Однако за несколько месяцев мое удивление забылось, сенсационное письмо стало обретать в моем сознании резкие очертания. Так что когда я через восемь недель снова отправился в Тарту проверять наше отделение, - нет, я не пошел на сей раз по своей инициативе в дом Тугласа, но когда госпожа Эло, выходя из дверей "Вернера", попалась мне навстречу, я все же сказал: "Прошу прощения, госпожа..." - и проводил ее за угол в сторону Эмайыги.
"29 июня вечером я привез вашему мужу письмо из Таллинна. Он как раз отдыхал. Я передал письмо вам. Не спрашиваю, что было в том письме и как на него отреагировал господин Туглас. Но позвольте мне спросить: получил ли он это письмо?"
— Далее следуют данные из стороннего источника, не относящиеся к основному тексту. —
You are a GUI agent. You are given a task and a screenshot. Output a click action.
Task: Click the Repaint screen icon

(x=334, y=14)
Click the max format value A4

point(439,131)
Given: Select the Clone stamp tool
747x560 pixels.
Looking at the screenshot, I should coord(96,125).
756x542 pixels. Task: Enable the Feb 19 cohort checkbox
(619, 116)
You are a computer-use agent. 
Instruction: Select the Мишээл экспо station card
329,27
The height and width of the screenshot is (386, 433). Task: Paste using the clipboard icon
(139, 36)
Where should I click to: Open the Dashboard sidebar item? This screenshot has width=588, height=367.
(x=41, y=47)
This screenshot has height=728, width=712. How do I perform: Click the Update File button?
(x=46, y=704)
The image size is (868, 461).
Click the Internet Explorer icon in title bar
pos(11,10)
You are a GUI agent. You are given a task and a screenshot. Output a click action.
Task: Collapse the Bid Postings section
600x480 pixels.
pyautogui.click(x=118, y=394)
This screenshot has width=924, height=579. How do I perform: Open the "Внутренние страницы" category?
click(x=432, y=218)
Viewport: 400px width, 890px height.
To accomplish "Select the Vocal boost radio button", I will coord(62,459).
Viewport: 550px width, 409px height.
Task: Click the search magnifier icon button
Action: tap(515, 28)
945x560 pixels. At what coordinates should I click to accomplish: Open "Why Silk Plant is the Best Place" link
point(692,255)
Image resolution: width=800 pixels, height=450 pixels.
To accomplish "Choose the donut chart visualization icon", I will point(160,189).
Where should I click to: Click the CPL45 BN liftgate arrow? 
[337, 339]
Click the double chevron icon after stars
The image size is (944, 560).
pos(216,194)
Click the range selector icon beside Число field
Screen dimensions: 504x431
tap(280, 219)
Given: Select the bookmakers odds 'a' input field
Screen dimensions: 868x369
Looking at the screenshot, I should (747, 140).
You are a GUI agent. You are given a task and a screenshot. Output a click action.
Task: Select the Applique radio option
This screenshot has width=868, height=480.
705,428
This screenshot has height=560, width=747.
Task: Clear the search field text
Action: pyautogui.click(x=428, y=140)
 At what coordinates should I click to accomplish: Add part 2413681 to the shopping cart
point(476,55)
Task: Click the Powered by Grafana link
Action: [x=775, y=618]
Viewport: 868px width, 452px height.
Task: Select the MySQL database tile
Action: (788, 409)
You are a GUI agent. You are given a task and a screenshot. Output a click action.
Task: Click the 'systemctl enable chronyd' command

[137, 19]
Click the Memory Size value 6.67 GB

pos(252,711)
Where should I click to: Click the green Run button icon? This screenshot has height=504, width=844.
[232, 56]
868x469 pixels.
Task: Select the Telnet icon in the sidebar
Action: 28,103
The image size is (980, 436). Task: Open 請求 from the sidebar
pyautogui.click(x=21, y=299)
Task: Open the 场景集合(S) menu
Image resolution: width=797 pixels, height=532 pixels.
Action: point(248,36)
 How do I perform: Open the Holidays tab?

Она посмотрела на меня из-под широкой белой летней шляпы изучающими серыми глазами с темными ресницами, эта светлая женщина, следы увядания на ее треугольном лице, кажется, были незаметны для наблюдателя, столь естественно и гордо поднята ее голова, и так по-королевски стройна ее шея:
"Вы - принесли письмо Тугласу? А как вас зовут?"
"Ой, госпожа - я представился, когда принес письмо, - но само собой - разумеется..." - и назвал себя.
Госпожа Эло покачала головой: "Нет. Не помню".
Я сказал: "Мне передала это письмо в Таллинне в кафе "Фейшнер" госпожа Линде..."
"Жена Бернарда Линде? О Господи, мне это ни о чем не говорит. У Бернарда их было так много..."
Я уточнил: "Госпожа Линде получила его от своего мужа..."
"То есть от Бернарда?"
"Именно".
"Но ведь Бернард отчаянный фантазер! Это что, должно было быть письмо Бернарда Тугласу? Если так, то его вовсе могло и не быть!"
"Нет, госпожа, это не было письмо Бернарда Линде..."
"Вот видите. А чье же оно, в таком случае?"
"Это было письмо Артура Валдеса, оставленное Бернарду Линде. Для передачи господину Тугласу..."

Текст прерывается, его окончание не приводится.